Adepto do clima descontraído, Marcos ganhou um apito durante a Copa e faz uso dele sempre que quer chamar a atenção para alguma coisa. "Isso faz parte da minha personalidade, as pessoas não estranham", diz. Há seis meses a agência fechou um importante contrato com a Perdigão. Para comemorar com a equipe, o VP deu a ordem por telefone, minutos depois: "Providenciem uma salsichada para todo mundo na agência". Não foram só os funcionários que aplaudiram a mudança na gestão. "Ele é nota 10 como catalisador de relacionamento entre cliente e agência", diz Hugo Janeba, diretor de imagem e comunicação da Vivo, em São Paulo. "Se há um problema, é o primeiro a se apresentar. Não existe jogo de aparências."

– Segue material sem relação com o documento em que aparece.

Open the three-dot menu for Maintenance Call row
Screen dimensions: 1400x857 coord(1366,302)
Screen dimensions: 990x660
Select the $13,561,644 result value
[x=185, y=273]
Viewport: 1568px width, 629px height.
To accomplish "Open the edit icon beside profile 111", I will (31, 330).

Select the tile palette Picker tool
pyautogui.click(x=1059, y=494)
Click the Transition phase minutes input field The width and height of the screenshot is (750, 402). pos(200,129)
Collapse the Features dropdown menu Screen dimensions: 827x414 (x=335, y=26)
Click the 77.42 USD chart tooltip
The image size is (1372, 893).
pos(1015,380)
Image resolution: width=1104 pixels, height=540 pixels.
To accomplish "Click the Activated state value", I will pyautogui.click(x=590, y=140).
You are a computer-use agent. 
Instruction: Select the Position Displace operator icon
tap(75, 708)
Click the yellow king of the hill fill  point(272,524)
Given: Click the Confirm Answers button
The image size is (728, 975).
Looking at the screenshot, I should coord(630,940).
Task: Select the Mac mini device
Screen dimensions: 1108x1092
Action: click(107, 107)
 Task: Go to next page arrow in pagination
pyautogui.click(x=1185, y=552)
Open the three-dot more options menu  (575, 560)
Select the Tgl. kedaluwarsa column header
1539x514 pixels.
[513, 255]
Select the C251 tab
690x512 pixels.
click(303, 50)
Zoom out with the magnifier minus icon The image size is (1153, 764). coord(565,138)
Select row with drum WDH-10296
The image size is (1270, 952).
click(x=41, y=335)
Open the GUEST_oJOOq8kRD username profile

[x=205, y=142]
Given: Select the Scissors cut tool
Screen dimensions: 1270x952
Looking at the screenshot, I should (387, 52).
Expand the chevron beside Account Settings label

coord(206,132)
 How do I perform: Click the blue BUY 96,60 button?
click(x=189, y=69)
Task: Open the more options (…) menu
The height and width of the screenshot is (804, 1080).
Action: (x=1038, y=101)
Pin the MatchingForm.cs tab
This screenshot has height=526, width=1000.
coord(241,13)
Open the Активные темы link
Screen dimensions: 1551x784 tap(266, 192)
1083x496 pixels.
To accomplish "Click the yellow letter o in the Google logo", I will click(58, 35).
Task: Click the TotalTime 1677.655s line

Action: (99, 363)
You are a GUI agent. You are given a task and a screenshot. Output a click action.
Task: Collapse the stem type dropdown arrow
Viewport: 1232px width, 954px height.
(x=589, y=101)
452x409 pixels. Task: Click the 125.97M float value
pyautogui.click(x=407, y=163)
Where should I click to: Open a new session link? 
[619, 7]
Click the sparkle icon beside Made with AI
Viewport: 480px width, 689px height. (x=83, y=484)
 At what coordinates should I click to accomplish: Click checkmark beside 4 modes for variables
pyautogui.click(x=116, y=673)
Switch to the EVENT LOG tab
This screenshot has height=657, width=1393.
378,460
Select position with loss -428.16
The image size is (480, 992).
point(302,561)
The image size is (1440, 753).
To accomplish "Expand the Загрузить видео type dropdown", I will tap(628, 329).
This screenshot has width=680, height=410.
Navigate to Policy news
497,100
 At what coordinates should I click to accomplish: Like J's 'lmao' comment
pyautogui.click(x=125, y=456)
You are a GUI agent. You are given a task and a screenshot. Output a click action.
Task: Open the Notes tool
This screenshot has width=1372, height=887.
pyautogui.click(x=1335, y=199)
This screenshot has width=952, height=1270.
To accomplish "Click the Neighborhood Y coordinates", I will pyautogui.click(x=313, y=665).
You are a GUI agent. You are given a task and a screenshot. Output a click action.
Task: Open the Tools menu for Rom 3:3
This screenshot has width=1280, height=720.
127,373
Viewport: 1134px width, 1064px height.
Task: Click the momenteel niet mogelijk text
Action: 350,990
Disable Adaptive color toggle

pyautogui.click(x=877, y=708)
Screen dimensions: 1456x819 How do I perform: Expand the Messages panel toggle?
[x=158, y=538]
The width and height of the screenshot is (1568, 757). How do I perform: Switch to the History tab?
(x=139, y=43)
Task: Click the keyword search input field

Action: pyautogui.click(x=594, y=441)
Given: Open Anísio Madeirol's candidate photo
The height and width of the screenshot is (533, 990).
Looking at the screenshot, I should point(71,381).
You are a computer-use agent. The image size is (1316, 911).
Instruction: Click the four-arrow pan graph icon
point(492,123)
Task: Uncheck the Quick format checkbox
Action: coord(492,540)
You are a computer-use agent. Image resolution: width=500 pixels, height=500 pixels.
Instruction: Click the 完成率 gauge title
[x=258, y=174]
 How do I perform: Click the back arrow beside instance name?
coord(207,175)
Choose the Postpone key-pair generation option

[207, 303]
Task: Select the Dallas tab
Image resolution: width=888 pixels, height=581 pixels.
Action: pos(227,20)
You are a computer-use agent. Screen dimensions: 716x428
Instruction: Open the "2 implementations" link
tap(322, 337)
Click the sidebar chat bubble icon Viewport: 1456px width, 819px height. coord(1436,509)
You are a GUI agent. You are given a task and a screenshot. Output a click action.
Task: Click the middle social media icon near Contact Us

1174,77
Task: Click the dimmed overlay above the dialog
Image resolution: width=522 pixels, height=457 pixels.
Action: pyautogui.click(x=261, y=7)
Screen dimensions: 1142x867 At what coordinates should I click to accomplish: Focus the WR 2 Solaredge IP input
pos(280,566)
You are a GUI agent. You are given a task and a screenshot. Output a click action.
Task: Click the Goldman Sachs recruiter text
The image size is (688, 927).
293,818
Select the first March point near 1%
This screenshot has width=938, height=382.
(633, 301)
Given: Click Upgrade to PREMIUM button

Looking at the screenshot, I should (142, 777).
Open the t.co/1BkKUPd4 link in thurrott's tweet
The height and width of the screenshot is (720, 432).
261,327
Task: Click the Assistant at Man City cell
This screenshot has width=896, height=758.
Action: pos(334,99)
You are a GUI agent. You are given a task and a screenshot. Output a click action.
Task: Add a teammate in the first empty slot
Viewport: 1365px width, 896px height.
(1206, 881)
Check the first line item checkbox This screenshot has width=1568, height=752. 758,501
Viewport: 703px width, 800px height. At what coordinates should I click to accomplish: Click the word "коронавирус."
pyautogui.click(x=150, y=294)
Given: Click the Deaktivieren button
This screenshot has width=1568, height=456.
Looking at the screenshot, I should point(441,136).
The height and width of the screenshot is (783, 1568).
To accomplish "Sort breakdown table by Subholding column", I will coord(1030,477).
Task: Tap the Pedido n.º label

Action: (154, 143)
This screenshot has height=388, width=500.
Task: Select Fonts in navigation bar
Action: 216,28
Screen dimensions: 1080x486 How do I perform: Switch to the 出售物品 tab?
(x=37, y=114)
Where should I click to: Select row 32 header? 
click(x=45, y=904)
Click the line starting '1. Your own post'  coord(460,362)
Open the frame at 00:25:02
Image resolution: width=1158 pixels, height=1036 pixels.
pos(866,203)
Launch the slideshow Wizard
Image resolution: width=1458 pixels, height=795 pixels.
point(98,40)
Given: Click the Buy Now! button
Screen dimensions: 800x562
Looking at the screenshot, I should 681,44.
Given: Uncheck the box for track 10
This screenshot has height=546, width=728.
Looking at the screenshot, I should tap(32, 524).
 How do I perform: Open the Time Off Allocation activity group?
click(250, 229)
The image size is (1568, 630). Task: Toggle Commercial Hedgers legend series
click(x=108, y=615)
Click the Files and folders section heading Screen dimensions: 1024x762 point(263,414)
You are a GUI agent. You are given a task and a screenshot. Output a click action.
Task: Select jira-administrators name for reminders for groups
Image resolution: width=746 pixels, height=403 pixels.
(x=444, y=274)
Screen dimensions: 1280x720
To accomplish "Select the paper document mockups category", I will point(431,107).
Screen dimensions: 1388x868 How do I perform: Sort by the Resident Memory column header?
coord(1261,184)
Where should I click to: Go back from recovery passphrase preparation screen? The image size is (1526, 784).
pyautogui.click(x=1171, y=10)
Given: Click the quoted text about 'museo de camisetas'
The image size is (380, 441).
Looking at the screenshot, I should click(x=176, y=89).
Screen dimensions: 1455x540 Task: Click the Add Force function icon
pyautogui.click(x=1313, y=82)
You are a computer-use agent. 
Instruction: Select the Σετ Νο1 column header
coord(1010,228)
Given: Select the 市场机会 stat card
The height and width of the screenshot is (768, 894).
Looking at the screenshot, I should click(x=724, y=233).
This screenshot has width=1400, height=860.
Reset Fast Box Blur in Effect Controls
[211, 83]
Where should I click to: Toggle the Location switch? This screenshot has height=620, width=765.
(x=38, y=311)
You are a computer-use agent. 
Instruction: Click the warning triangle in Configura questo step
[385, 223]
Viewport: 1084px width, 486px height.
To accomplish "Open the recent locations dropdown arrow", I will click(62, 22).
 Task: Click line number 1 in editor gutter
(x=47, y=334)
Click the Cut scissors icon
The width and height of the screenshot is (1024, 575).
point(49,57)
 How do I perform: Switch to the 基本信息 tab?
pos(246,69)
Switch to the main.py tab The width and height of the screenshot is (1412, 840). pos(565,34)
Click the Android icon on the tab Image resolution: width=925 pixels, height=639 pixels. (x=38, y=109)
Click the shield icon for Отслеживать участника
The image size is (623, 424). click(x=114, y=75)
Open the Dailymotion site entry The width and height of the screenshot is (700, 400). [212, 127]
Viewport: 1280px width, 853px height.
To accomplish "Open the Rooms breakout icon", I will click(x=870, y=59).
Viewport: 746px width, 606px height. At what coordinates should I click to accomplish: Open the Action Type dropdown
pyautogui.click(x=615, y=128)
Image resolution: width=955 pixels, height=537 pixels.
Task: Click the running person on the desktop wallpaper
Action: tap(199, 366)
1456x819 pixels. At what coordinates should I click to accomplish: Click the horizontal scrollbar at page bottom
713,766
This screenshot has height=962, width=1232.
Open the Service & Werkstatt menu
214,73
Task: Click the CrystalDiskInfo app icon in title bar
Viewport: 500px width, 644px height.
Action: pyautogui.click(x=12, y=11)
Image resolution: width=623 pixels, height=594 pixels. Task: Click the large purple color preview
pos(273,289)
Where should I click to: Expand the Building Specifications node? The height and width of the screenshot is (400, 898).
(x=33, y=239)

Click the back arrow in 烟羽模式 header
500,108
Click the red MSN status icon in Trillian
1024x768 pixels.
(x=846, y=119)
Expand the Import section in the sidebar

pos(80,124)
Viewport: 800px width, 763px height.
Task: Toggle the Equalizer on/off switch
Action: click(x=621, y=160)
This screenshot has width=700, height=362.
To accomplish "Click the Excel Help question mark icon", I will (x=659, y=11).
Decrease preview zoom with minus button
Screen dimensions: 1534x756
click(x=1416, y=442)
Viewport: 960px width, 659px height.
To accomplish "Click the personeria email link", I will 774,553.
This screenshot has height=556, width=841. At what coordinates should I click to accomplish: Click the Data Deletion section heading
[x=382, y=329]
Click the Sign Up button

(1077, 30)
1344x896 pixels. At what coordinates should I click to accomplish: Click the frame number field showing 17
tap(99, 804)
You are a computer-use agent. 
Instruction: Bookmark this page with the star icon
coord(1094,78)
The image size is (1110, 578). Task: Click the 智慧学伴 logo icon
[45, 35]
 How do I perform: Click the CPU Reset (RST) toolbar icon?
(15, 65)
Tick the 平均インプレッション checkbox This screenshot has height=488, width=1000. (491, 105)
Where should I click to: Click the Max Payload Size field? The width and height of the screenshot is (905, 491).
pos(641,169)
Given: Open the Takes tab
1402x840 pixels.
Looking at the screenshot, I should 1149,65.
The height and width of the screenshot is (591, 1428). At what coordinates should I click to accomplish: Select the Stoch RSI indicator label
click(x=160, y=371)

Hoje, Marcos é executivo da agência com remuneração e participação nos lucros e sócio de duas empresas do grupo Newcomm -- a Long Play e a Maestro. A sétima empresa do grupo, composto também pela Wunderman, Ação e Dez Brasil, já está em fase adiantada de negociação e atua com foco em inteligência e conteúdo. A formação dele é um tanto truncada: chegou a entrar na faculdade de administração, mas parou porque queria fazer Direito, que não concluiu. Hoje, lê tudo o que lhe recomendam sobre gestão de pessoas, está empenhado em aprender mais sobre publicidade e a dominar o inglês. Quer conhecer os meandros da língua a ponto de ser confundido com um nativo. Para quem passou de cantor de um grupo musical a vice-presidente de uma das maiores agências de publicidade do Brasil contando com determinação e muito, mas muito interesse em aprender, isso certamente não será difícil.
ELE GOSTA DE TRABALHAR
"Marcos é o executivo ideal, que toda empresa quer. É difícil dizer a competência que não tem", diz Gutemberg de Macêdo, da Gutemberg Consultores, de São Paulo, que avaliou a trajetória dele. Confira o que ajudou o ex-Dominó rumo ao sucesso:
* Conhecimento muito grande de si mesmo. Marcos conhece bem suas qualidades, como a capacidade de se relacionar com as pessoas.
* Como sempre conviveu com gente do mundo artístico, geralmente difíceis no trato, Marcos precisou usar toda a sua habilidade para conseguir a adesão para seus projetos eventuais.
* "Ele mostra grande capacidade de enxergar o todo e de se antecipar às mudanças que afetam o negócio ou sua carreira", diz Andréa de Paula, da NeoConsulting, de São Paulo.